The inside of the pad is a network of fibres embedded in a matrix, and the surface is covered with folds that can spread out like a fan.

“There have been multiple hypotheses about how ticks manage to cling on to different surfaces,” says Voigt. “The common opinion about tick attachment, so far, was interlocking with their claws. Our study finds proof of the adhesive properties of the pads on tick’s feet.”

Elastic properties

The surfaces of the pads, claws and the ends of the legs contain resilin, an elastic protein, the team found. A combination of the surface folds and the resilin makes the pads so elastic that the contact area with the host is enhanced.
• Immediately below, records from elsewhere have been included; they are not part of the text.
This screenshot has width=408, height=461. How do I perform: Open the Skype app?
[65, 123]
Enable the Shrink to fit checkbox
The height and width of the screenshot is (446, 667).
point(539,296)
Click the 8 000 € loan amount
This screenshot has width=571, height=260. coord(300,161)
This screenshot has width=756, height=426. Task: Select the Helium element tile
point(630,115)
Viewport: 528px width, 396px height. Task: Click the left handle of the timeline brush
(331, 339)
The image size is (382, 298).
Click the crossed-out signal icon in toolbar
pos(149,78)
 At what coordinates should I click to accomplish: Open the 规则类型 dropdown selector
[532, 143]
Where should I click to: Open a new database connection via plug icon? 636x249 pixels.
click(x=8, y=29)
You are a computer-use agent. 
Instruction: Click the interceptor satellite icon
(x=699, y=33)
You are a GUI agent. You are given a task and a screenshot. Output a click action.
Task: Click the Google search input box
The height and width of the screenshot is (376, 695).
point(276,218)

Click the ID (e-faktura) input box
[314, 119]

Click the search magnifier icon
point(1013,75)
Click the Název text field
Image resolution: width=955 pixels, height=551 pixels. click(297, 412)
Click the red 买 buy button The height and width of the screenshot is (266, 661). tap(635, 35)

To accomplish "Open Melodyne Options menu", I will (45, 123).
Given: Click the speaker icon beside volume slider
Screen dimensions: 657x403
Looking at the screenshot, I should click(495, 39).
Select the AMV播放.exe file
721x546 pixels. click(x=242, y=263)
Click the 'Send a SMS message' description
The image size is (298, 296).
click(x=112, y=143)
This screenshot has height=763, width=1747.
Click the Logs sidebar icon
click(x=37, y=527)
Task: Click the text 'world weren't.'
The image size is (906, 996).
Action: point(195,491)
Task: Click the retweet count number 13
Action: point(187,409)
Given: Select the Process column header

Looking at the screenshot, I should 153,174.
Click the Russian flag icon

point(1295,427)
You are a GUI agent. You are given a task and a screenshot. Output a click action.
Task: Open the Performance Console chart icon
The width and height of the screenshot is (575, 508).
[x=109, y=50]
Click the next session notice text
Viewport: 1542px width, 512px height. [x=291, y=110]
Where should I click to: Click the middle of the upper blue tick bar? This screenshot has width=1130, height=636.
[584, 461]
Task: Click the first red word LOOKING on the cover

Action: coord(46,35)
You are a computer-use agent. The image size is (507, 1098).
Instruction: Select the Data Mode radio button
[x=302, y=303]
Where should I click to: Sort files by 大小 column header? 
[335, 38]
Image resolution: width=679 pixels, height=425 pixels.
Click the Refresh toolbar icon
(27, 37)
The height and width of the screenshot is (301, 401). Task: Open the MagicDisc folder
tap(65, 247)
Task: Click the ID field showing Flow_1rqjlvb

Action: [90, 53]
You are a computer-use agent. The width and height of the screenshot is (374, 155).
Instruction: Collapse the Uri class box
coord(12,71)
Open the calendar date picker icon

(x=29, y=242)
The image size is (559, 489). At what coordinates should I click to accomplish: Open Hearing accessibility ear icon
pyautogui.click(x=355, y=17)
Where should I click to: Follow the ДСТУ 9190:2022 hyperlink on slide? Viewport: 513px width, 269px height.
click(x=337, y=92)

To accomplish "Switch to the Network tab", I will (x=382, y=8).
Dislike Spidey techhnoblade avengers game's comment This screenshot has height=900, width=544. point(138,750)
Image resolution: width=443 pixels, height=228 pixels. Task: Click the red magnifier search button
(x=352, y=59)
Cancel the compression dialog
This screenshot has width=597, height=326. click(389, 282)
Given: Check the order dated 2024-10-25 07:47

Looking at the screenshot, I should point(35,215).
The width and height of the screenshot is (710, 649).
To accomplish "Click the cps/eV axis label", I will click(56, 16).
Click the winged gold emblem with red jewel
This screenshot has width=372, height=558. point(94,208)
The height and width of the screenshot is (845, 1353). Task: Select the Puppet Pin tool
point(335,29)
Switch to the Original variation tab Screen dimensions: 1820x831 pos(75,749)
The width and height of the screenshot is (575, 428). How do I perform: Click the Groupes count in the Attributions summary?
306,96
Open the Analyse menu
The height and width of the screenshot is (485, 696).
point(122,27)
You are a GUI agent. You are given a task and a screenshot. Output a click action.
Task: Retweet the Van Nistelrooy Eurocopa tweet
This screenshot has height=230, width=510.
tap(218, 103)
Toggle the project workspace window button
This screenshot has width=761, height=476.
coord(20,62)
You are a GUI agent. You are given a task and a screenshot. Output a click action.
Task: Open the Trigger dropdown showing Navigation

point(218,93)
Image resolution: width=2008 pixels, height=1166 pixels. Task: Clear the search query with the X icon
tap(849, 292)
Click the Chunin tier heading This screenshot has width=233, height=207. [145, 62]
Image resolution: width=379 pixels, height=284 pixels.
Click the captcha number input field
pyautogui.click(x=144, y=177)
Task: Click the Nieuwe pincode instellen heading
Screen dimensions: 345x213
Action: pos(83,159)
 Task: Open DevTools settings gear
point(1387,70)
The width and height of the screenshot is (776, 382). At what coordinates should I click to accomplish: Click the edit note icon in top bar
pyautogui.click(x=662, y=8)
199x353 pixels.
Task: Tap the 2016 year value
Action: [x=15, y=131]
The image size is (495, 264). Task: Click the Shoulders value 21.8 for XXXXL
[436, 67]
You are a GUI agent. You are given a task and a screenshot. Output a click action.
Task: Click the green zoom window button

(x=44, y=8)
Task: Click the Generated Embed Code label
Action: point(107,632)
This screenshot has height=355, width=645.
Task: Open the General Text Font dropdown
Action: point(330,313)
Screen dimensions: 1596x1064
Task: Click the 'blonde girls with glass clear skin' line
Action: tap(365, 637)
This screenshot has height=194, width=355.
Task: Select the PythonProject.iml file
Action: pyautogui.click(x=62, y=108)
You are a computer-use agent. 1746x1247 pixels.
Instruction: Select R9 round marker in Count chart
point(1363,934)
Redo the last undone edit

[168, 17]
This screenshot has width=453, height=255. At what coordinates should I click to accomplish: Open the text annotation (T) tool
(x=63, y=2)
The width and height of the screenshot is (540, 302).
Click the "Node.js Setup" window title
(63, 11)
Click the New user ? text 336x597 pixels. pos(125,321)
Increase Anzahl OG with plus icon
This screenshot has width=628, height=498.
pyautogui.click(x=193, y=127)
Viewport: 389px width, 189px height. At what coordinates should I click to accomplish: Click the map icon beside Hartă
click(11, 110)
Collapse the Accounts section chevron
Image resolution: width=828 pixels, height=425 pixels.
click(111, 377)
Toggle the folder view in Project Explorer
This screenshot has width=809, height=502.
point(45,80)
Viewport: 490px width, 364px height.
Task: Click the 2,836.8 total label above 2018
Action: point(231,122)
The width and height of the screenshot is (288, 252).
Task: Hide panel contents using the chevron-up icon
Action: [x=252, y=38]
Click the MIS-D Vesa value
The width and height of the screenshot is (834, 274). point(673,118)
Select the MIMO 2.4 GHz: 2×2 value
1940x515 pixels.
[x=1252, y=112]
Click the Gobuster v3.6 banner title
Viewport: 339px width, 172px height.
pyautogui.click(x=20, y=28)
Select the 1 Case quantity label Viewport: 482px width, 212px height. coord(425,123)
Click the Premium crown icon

This increases the inter-molecular forces of attraction between the surfaces.

The ticks also secrete a fluid through tiny pores on the pad surface, further increasing adhesion.

The elastic claws can take loads by bending, and act like a spring in a clinging tick, much like a “bendable beam”, the authors say.  If pulled away, the claw can snap back into place.

“We were rather surprised about the resilin in claws and the flexibility of claws,” says Voigt. “As far as we know, this is the first confirmation of resilin in arthropod claws.”

Female ticks attach with more force than males, and have more elaborate claws and pads, says Voigt. “We suppose that these features enable the females to adhere properly for a longer period of time to hosts, to take up their blood meals,” she says. “Males don’t take up much blood.”

Ticks don’t permanently live on their hosts, though. “Most of the time they live on the ground or on plants where smooth surfaces occur,” says Werner Baumgartner of the Johannes Kepler University in Linz, Austria. He thinks ticks are likely to use sticky pads for the smooth surfaces, and claws for the rough ones.